Companies that had content stored in those sets of servers, located in Northern Virginia, essentially stopped functioning properly, prompting experts to recommend that companies look at storing data across multiple data centers to increase reliability. The failure rippled across Amazon’s other services, many of which depend upon S3, leading to “increased error rates” for sites that rely on AWS, and making engineers’ efforts at recovery that much more difficult. Even the webpage Amazon uses to alert customers to outages was affected.
On a different end of the spectrum, other services intended to provide reliability in the event of an outage or an attack have been experiencing their own issues. Cloudflare, which provides security and hosting services for thousands of websites, revealed last week that it had discovered a security bug that could leak passwords from the sites of its customers, including companies like Betterment, Medium, Uber, and OkCupid. Thousands of companies were forced to ask their customers to change their passwords and make an assessment as to the potential security impact this would have on their overall infrastructure.
While those issues may only be fixed by the owners of the respective sites, the problem of centralization is slowly creeping into the realm of the millions of people who rely upon these services. People using Google Wifi and Google Chromecast found themselves forced to reinstall their systems last week as a bug wiped out centralized configuration files for many of those devices, forcing them offline for a period of time.

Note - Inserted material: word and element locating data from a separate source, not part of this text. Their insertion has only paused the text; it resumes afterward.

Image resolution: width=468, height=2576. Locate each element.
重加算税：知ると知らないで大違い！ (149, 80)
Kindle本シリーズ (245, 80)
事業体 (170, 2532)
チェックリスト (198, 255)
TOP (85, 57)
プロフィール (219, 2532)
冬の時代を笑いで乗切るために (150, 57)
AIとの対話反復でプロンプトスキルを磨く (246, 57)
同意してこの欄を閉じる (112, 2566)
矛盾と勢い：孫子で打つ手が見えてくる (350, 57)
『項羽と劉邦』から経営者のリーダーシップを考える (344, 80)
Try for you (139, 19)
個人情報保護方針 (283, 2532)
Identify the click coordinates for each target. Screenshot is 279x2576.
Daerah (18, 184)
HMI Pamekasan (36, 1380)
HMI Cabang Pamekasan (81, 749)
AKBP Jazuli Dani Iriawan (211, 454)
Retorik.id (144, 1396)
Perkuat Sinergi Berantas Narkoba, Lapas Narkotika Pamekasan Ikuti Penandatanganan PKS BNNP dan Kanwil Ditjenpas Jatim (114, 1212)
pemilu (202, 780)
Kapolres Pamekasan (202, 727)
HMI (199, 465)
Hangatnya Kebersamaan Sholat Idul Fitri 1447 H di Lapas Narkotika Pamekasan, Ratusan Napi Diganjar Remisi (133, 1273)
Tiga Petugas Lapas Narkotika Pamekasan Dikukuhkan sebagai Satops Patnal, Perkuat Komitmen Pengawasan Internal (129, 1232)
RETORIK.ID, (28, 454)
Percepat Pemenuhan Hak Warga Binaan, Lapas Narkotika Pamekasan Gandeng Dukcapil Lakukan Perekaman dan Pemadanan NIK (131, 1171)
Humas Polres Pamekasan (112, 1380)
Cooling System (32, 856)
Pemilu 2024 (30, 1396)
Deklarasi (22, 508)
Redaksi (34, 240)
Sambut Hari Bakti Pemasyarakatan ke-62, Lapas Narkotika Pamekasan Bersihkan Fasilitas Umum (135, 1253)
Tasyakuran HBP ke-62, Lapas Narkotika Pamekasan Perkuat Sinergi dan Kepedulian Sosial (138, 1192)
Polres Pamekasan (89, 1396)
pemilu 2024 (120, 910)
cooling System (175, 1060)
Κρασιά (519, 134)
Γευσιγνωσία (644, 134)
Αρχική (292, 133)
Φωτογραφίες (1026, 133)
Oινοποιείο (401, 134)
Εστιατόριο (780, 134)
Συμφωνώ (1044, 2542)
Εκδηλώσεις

As more people and more devices get connected to the internet, the lure of centralizing control—which makes it easier for companies to manage them—is bumping its head against the initial design of the internet: to drive reliability and scalability. With every new largely centralized system that comes online, the internet becomes more brittle, as centralization creates an increased number of single points of failure. In a world where hackers are looking for new ways to take down infrastructures, those centralized services must double down on increasing security and reliability if we want the internet to survive.